Instructions for the task – Lay out the lines as a JSON list of strings, one string per line and no blank lines. Take everything from the line containing "Click the flag" down to the line containing "point(357,141)", both included, and nothing else.

[Saved entries]
********
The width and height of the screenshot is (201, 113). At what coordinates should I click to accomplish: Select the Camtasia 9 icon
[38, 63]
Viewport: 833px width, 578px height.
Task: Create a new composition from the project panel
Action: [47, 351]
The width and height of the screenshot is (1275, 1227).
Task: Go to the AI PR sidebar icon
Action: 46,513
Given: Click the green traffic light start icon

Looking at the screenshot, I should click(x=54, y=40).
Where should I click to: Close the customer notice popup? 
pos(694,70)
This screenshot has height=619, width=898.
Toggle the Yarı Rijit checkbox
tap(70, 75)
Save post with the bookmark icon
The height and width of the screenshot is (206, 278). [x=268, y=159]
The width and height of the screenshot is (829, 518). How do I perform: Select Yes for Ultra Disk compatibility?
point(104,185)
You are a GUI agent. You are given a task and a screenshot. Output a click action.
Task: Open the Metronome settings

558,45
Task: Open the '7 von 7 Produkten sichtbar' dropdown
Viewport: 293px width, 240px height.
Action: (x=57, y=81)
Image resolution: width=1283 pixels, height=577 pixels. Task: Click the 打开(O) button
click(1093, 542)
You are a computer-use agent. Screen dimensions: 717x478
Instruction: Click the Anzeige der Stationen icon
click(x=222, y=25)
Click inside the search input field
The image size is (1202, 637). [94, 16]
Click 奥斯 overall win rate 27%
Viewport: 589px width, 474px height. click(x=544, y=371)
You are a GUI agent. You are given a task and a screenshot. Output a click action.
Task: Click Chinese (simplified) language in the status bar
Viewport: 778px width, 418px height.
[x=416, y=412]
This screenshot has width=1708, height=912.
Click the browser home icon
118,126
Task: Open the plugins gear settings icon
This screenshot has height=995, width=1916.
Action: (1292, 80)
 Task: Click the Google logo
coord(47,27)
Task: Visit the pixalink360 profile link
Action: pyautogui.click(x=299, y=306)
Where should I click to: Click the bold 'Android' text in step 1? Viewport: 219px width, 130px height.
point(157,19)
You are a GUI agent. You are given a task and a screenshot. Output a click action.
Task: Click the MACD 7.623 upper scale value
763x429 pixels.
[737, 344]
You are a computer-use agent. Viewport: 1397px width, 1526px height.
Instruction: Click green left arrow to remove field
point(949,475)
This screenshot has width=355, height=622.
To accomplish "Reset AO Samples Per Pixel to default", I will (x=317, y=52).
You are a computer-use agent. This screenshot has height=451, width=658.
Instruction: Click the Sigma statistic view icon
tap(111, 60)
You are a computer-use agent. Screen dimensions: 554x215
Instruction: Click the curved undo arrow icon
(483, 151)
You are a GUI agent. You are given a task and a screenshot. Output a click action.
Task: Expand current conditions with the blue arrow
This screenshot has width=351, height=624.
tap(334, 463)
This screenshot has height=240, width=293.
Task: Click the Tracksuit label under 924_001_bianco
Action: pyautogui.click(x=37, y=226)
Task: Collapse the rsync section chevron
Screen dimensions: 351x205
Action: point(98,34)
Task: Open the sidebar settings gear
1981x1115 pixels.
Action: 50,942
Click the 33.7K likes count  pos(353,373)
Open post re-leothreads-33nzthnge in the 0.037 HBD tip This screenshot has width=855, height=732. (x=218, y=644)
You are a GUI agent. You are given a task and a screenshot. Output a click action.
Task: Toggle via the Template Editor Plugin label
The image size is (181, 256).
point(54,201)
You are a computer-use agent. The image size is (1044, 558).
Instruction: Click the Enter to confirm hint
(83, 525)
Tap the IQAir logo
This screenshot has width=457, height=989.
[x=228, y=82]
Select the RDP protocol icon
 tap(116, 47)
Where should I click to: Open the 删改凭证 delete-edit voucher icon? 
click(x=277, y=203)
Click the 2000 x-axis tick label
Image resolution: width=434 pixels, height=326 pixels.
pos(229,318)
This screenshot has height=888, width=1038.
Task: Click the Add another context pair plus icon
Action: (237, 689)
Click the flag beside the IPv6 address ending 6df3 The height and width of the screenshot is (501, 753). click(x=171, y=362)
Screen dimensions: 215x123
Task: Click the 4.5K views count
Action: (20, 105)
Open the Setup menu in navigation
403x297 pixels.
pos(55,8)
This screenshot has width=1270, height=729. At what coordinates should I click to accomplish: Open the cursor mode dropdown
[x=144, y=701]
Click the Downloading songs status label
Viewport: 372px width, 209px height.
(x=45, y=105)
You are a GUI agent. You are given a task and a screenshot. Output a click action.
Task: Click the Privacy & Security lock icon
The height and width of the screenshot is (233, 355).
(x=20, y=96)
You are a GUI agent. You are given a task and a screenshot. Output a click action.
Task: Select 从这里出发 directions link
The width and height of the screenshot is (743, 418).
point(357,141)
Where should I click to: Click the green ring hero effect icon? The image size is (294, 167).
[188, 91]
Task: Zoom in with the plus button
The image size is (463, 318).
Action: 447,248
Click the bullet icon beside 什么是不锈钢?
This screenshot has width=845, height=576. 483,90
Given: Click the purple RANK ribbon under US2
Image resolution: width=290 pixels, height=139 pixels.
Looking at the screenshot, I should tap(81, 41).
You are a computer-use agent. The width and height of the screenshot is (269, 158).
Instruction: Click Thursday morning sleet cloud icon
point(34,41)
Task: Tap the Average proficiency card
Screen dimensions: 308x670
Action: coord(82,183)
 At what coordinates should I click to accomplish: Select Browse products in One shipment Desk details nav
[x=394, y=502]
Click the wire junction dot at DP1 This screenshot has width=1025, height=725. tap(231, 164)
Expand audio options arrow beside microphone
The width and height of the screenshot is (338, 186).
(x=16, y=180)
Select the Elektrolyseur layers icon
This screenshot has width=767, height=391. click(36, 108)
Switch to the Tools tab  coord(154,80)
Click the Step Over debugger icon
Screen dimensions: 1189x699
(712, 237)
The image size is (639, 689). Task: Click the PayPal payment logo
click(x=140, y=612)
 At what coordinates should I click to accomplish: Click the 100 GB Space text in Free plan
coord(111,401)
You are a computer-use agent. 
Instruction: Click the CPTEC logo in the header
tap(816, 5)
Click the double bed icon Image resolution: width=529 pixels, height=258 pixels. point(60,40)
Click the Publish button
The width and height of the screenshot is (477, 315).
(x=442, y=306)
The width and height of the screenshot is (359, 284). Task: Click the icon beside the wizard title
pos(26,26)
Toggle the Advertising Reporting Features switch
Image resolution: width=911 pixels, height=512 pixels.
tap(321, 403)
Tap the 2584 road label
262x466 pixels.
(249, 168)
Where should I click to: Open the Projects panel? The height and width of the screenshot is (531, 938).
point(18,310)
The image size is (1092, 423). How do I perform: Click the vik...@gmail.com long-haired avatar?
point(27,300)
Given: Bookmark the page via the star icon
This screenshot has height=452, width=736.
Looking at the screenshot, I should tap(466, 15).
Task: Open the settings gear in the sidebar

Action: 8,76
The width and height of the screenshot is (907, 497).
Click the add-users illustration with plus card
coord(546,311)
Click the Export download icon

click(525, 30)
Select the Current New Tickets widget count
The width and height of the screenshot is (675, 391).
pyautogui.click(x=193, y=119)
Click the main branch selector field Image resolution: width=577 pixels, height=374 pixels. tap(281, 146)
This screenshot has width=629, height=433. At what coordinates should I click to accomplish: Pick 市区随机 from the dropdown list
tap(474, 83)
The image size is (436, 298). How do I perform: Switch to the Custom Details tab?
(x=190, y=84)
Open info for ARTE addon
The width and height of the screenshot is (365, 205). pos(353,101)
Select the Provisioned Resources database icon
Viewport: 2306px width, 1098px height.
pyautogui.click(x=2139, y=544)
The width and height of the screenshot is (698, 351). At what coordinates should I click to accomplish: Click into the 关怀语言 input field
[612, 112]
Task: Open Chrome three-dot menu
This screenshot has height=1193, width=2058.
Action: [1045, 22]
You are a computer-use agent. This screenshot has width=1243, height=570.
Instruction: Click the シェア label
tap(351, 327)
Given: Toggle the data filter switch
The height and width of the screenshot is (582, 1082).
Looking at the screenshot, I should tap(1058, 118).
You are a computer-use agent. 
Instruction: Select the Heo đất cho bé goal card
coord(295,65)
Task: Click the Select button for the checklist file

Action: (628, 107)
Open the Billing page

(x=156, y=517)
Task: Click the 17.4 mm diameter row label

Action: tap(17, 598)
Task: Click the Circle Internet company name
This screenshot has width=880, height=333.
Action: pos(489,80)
********
Exercise output –
[
  "Click the flag beside the IPv6 address ending 6df3 The height and width of the screenshot is (501, 753). click(x=171, y=362)",
  "Screen dimensions: 215x123",
  "Task: Click the 4.5K views count",
  "Action: (20, 105)",
  "Open the Setup menu in navigation",
  "403x297 pixels.",
  "pos(55,8)",
  "This screenshot has width=1270, height=729. At what coordinates should I click to accomplish: Open the cursor mode dropdown",
  "[x=144, y=701]",
  "Click the Downloading songs status label",
  "Viewport: 372px width, 209px height.",
  "(x=45, y=105)",
  "You are a GUI agent. You are given a task and a screenshot. Output a click action.",
  "Task: Click the Privacy & Security lock icon",
  "The height and width of the screenshot is (233, 355).",
  "(x=20, y=96)",
  "You are a GUI agent. You are given a task and a screenshot. Output a click action.",
  "Task: Select 从这里出发 directions link",
  "The width and height of the screenshot is (743, 418).",
  "point(357,141)"
]